Cosa c’è dietro la vicenda delle monete sparite o sostituite (stando almeno alle richieste di rinvio a giudizio della Procura di Roma) nel Medagliere nazionale? Un traffico durato anni oppure si è trattato di semplice incuria, di difficoltà oggettiva nel controllare un patrimonio così vasto? La risposta potrà venire solo dalla magistratura quando si pronuncerà. E speriamo presto. Per ora resta solo molta materia di riflessione sui beni culturali romani e sul loro incerto destino. Chiunque si occupi del settore sa bene quanto sia penoso lo stato dei finanziamenti nazionali per i Beni culturali. L’Italia destina un misero 0.20% del Prodotto interno lordo alla conservazione delle proprie radici eppure il turismo attirato dalle meraviglie italiane rappresenta l’11%. Il rapporto dare-avere è scandaloso.
Col crescere dei tagli, la tutela ha subito una ulteriore inevitabile, preoccupante contrazione nel 2005-2006. Ed è fatale che la patina più pesante si sia posata su quei beni meno «evidenti» e quindi di non immediata fruibilità. Forse per questo (ma non è una scusante, né per la struttura né per lo Stato) il Medagliere non dispone ancora di un archivio degno di questo nome. Forse per questo la carenza di immagini fotografiche è comprensibile (ma non giustificabile) solo riflettendo sullo sterminato numero di pezzi affidati alla mano pubblica.
La collettività ha tutti i diritti di sapere cosa sia davvero accaduto a quelle monete. Ed identico diritto hanno tutte le persone coinvolte a vario titolo e con differenti (sempre ipotetiche) responsabilità: la presunzione di innocenza non deve e non può essere una formula di comodo. Ma la gestione dei beni culturali ha un parallelo bisogno di una gestione certa, seria, affidabile. E ciò che indubbiamente colpisce in questa vicenda è che qualcuno abbia avuto facile accesso per anni al Medagliere e che per altrettanto tempo studiosi e storici abbiano faticato, spesso invano, per ottenere un permesso per accedere alla collezione per ragioni scientifiche.

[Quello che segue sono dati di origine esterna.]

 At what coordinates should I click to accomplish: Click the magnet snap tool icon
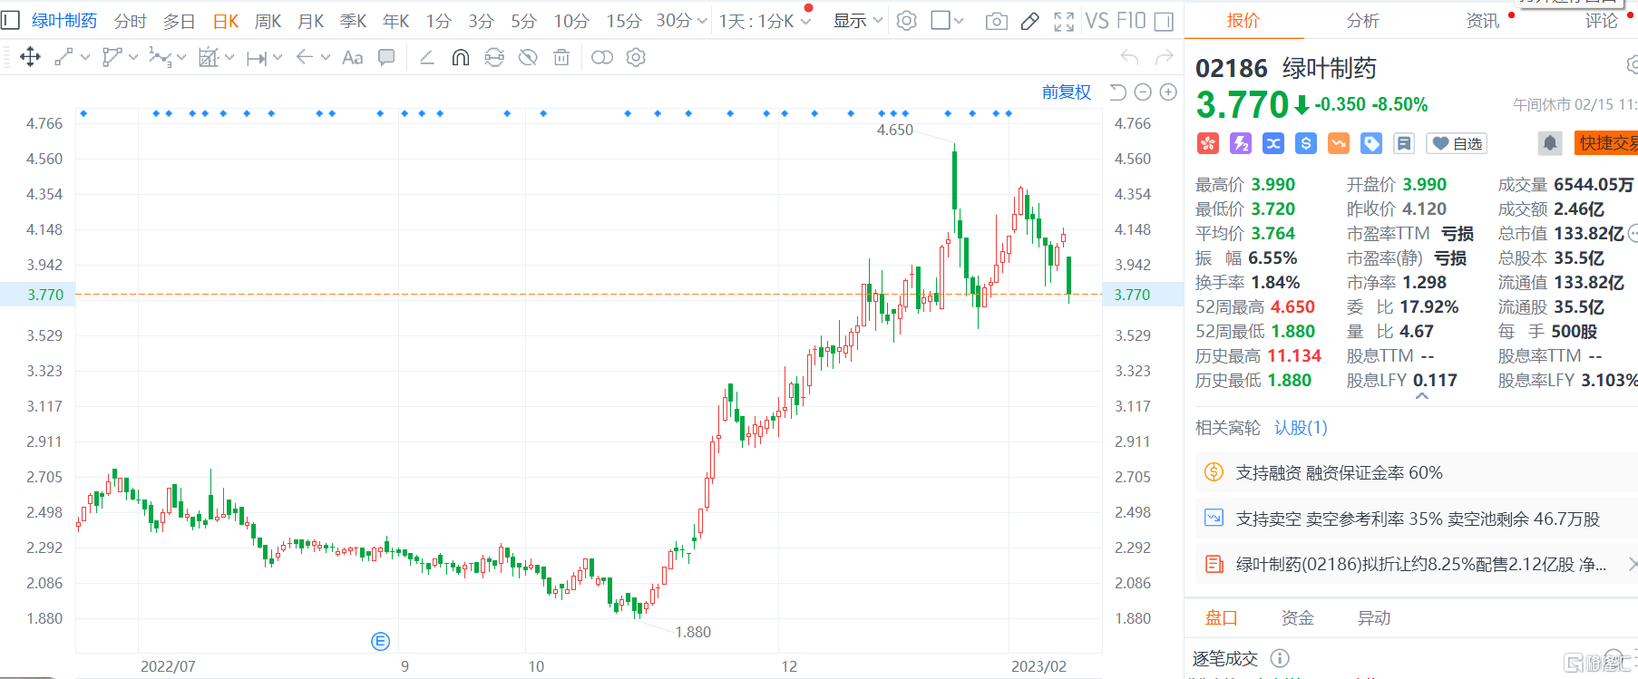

Detto questo, le sparizioni nel Medagliere richiamano altri disastri del patrimonio romano. Le frane al Palatino, per dirne una. La mille difficoltà economiche in cui versa l’area archeologica. E sono solo alcuni piccoli esempi. C’è da sperare che il nuovo inquilino del ministero per i Beni e le attività culturali sia persona capace di mettere mano subito al motore amministrativo, senza bisogno di «rodaggi». Magari partendo proprio dal «caso romano» che, come dimostra la vicenda del Medagliere, ha bisogno di interventi urgentissimi.